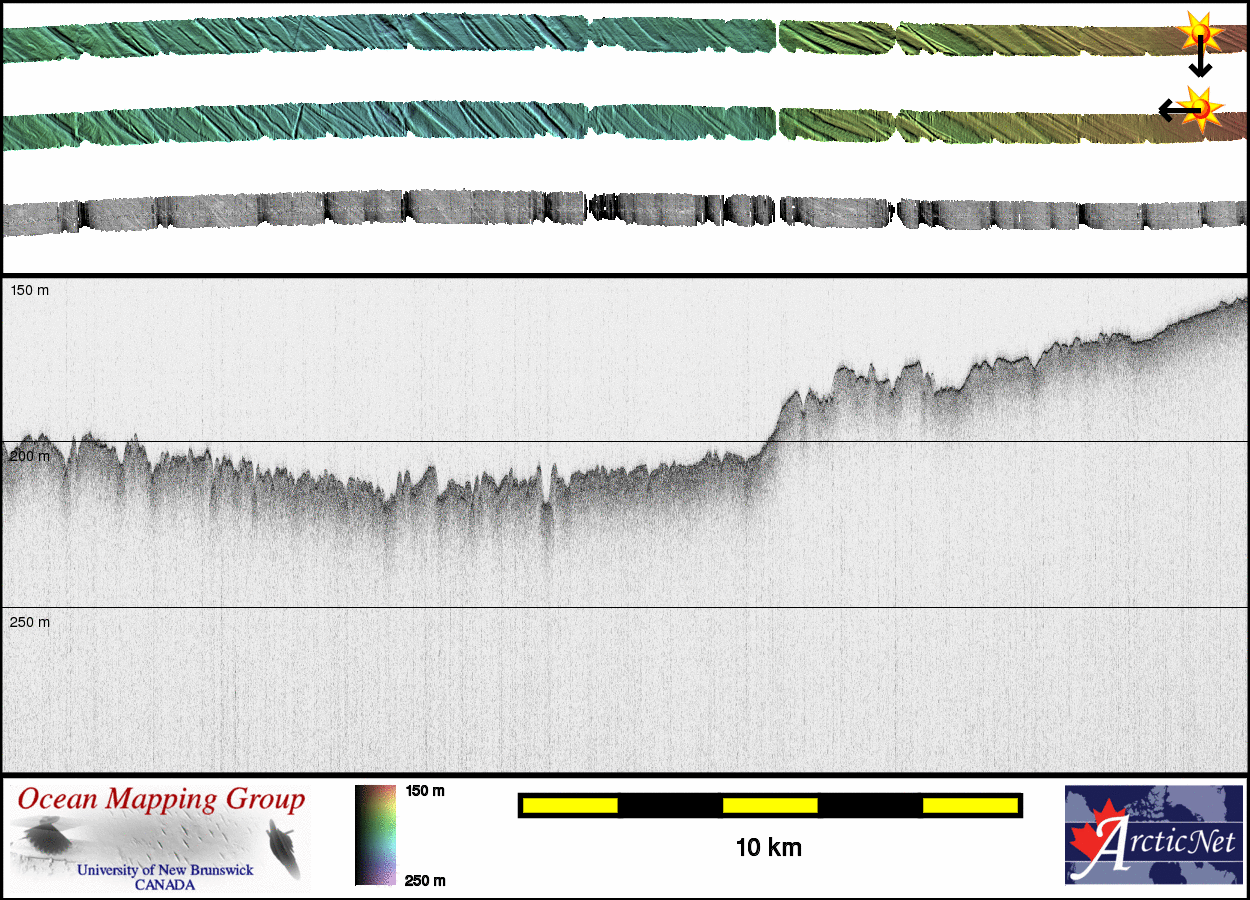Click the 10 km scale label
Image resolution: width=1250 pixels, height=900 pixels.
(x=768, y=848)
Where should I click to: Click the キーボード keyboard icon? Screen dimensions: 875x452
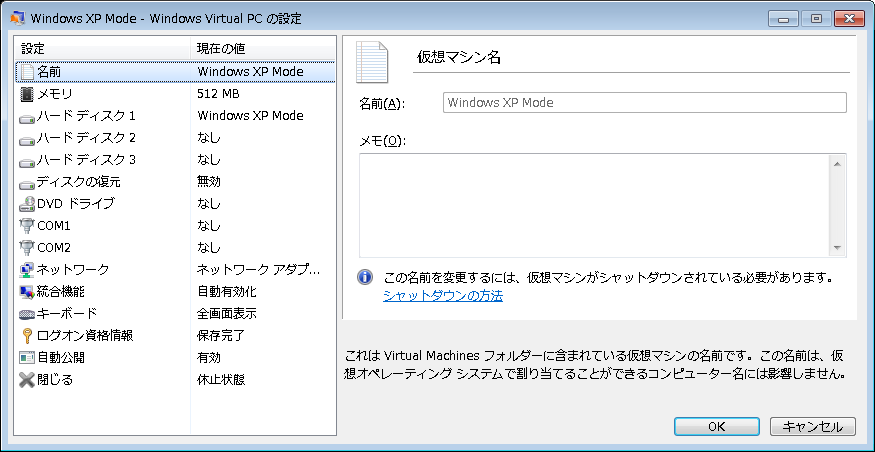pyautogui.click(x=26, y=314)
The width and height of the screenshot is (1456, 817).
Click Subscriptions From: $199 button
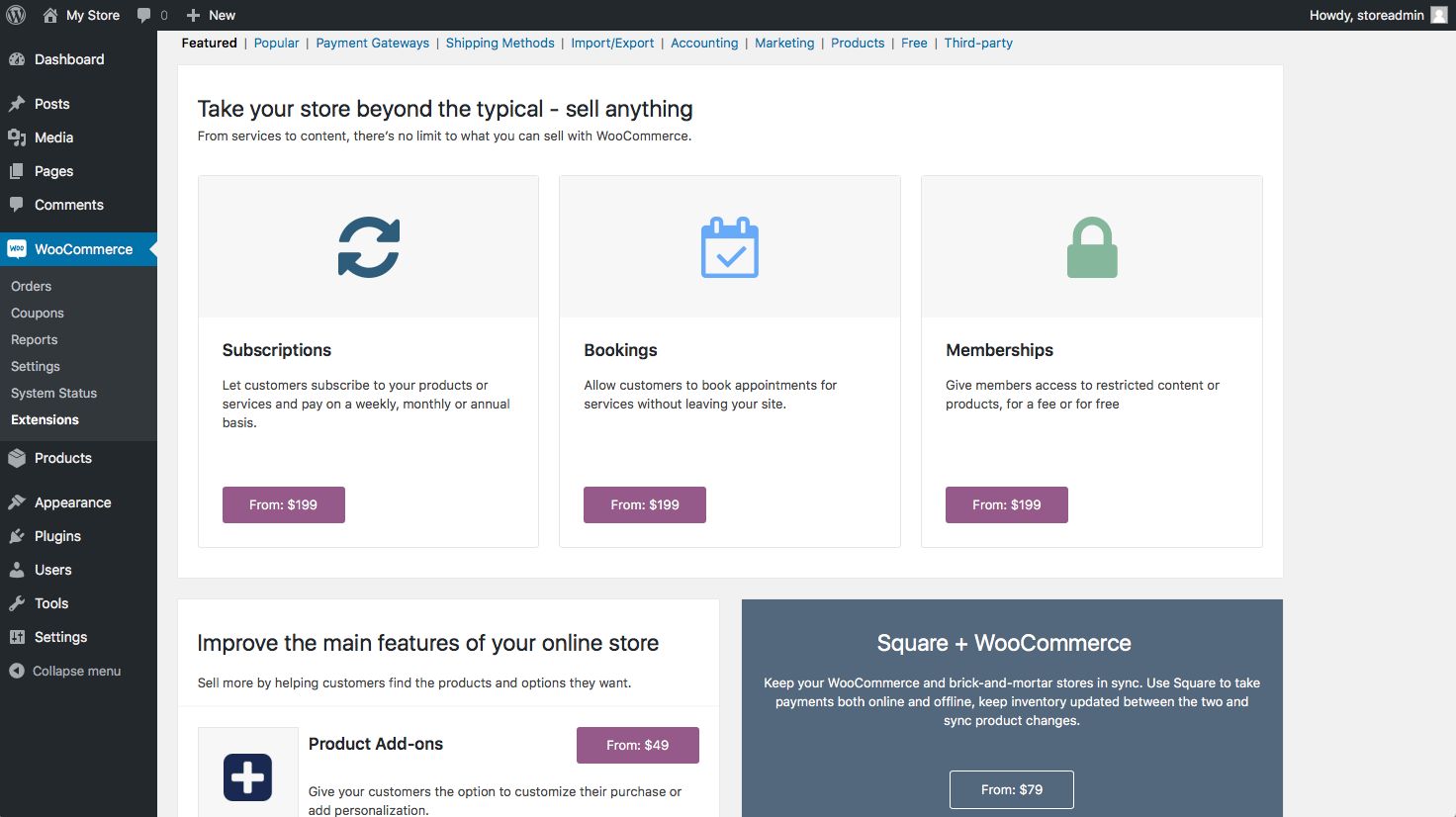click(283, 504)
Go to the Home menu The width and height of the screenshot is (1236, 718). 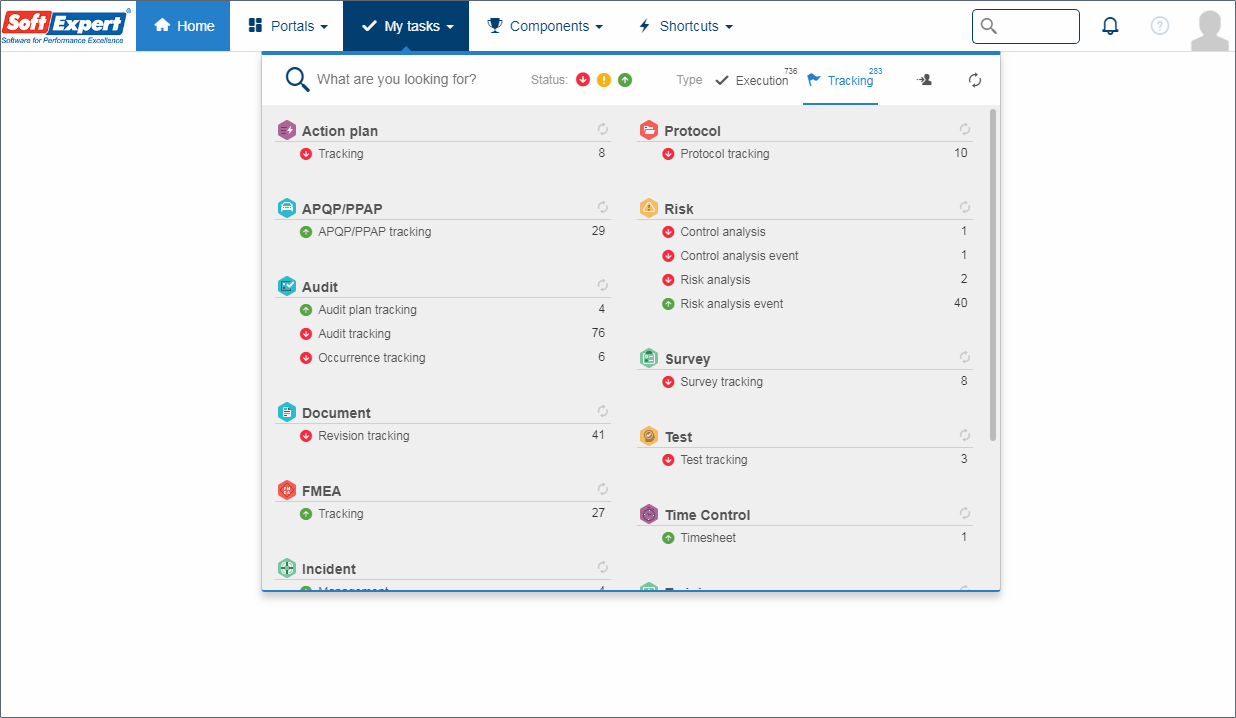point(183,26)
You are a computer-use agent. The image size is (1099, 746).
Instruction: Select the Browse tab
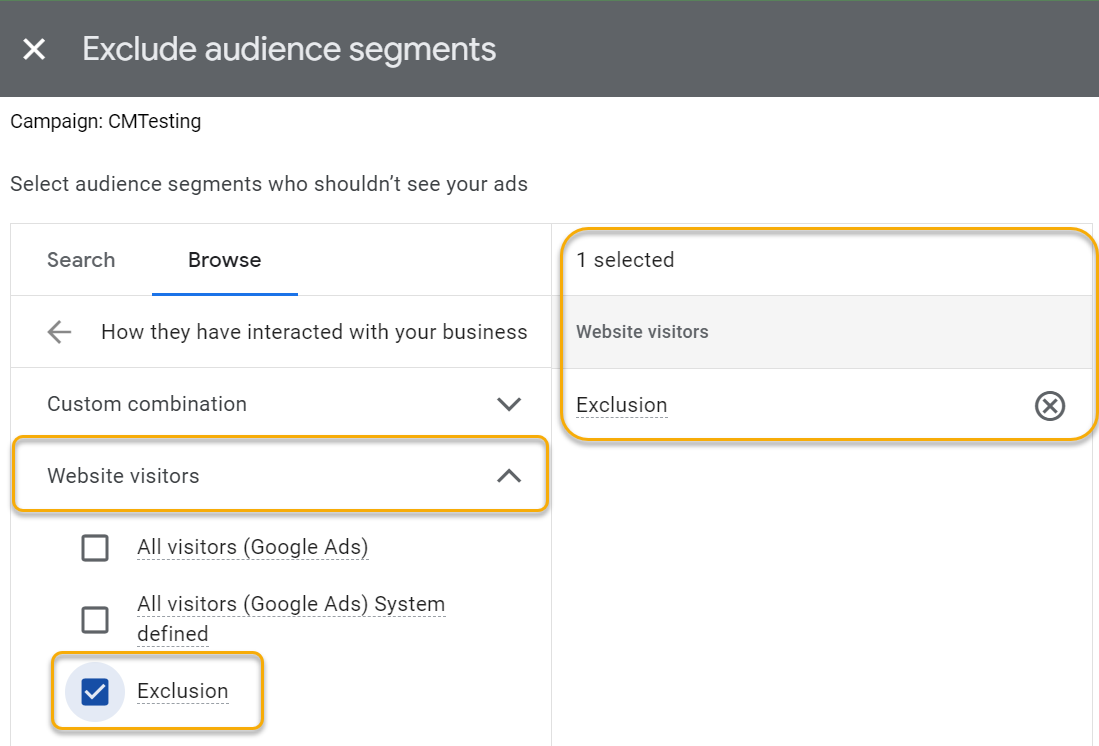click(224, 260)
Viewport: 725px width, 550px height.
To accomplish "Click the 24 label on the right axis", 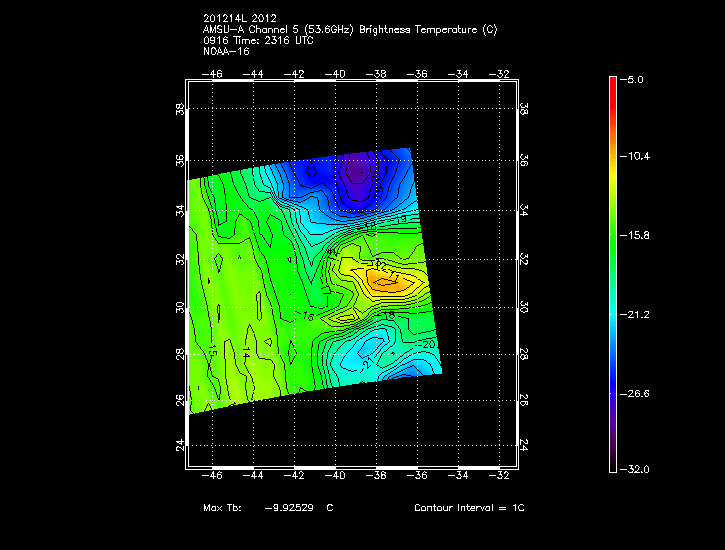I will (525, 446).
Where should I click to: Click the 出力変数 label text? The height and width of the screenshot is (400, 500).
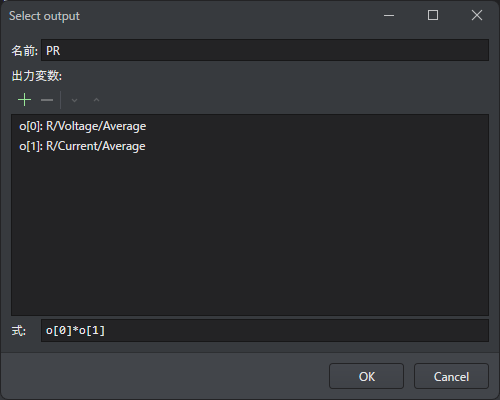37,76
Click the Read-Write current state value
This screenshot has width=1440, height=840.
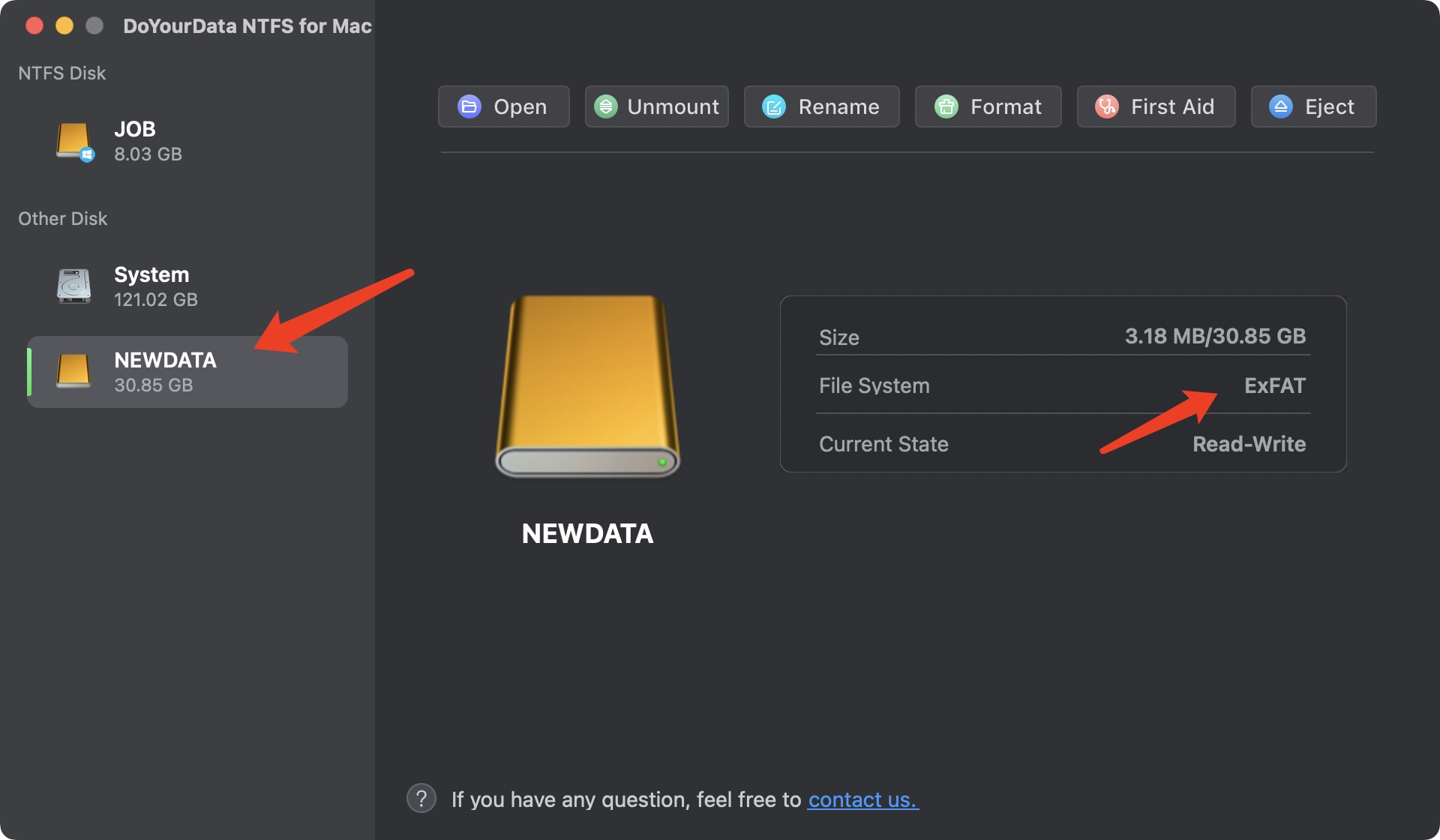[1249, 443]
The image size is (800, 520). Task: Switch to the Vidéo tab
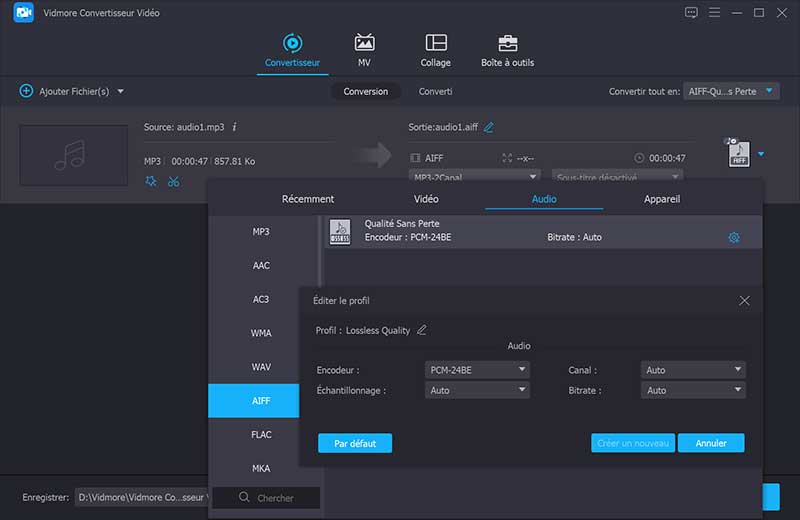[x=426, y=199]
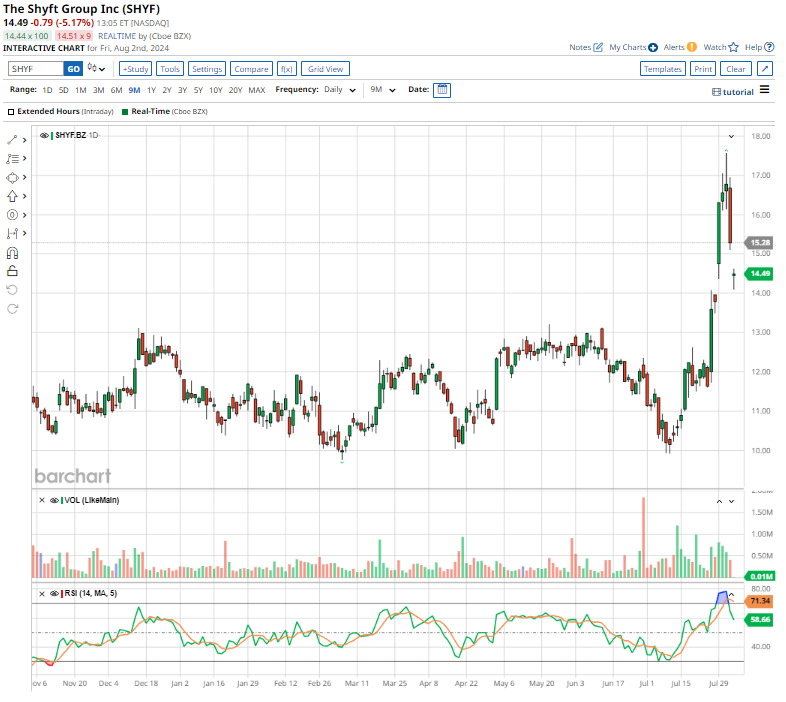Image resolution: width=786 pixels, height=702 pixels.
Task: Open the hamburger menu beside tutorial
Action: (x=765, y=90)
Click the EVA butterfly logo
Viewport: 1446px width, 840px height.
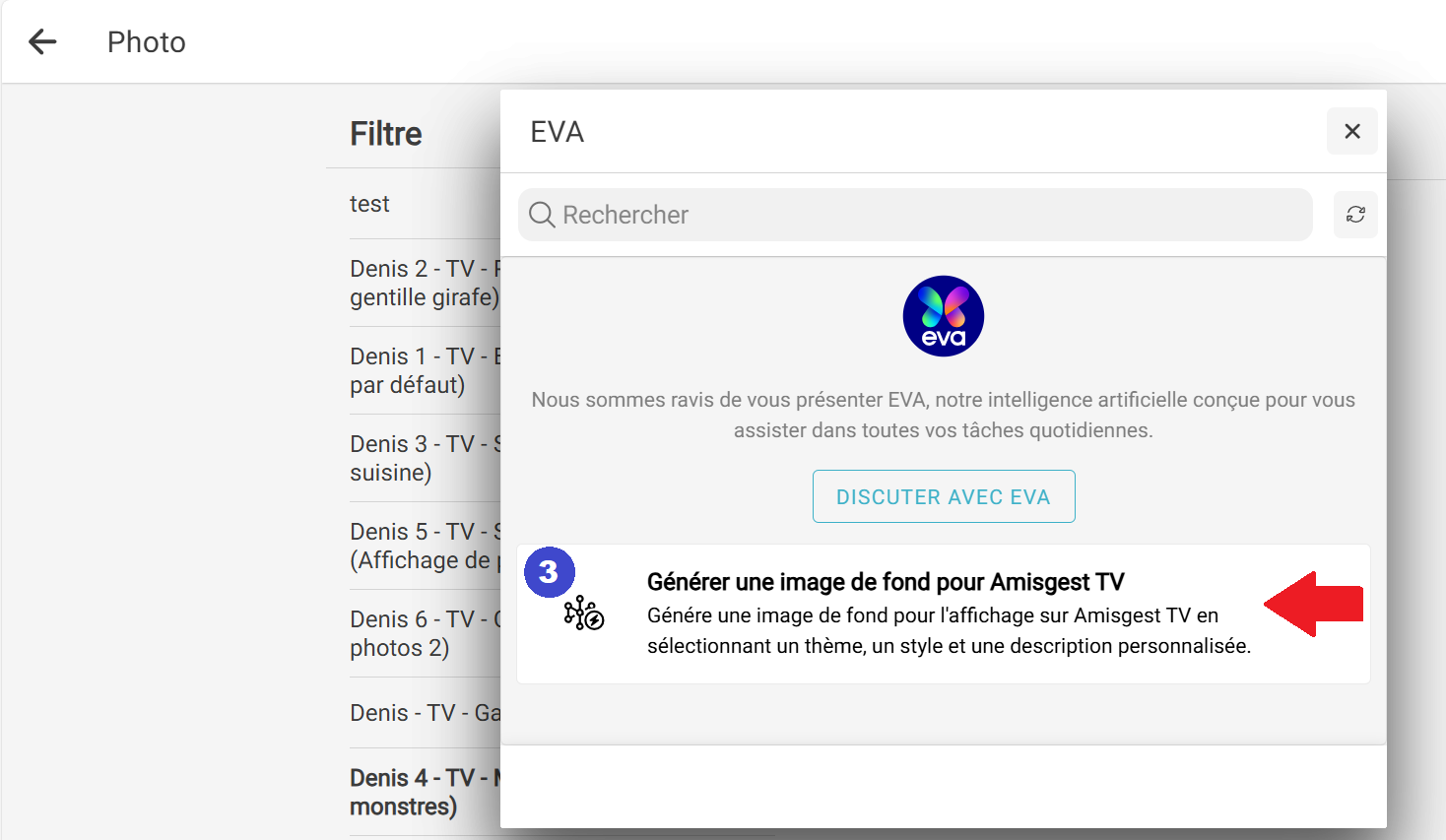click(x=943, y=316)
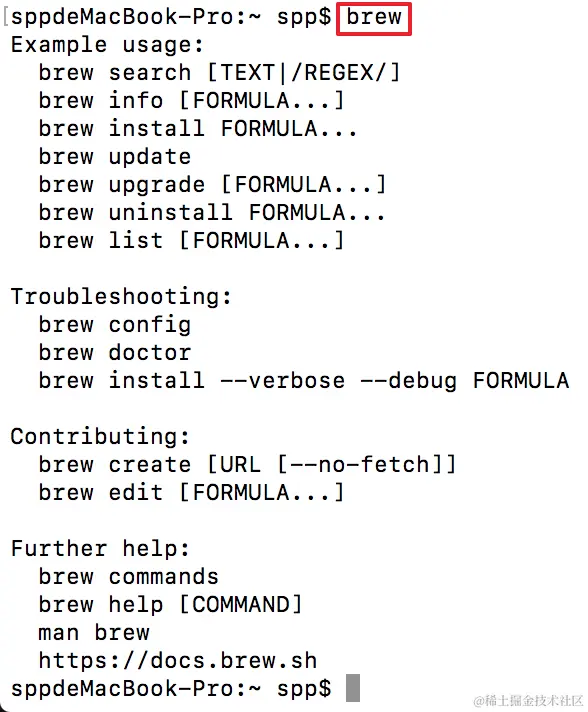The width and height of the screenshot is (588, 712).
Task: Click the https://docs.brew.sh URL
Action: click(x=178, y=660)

──────────────────────────────

= Problem to work on =
Set down the stretch of the data above from the line containing "Click the EVA butterfly logo" through the end of the data, word for word. Leave the pictures out.

= Result =
Click the EVA butterfly logo
Viewport: 1446px width, 840px height.
click(x=943, y=316)
The width and height of the screenshot is (588, 712).
Task: Click the https://docs.brew.sh URL
Action: click(x=178, y=660)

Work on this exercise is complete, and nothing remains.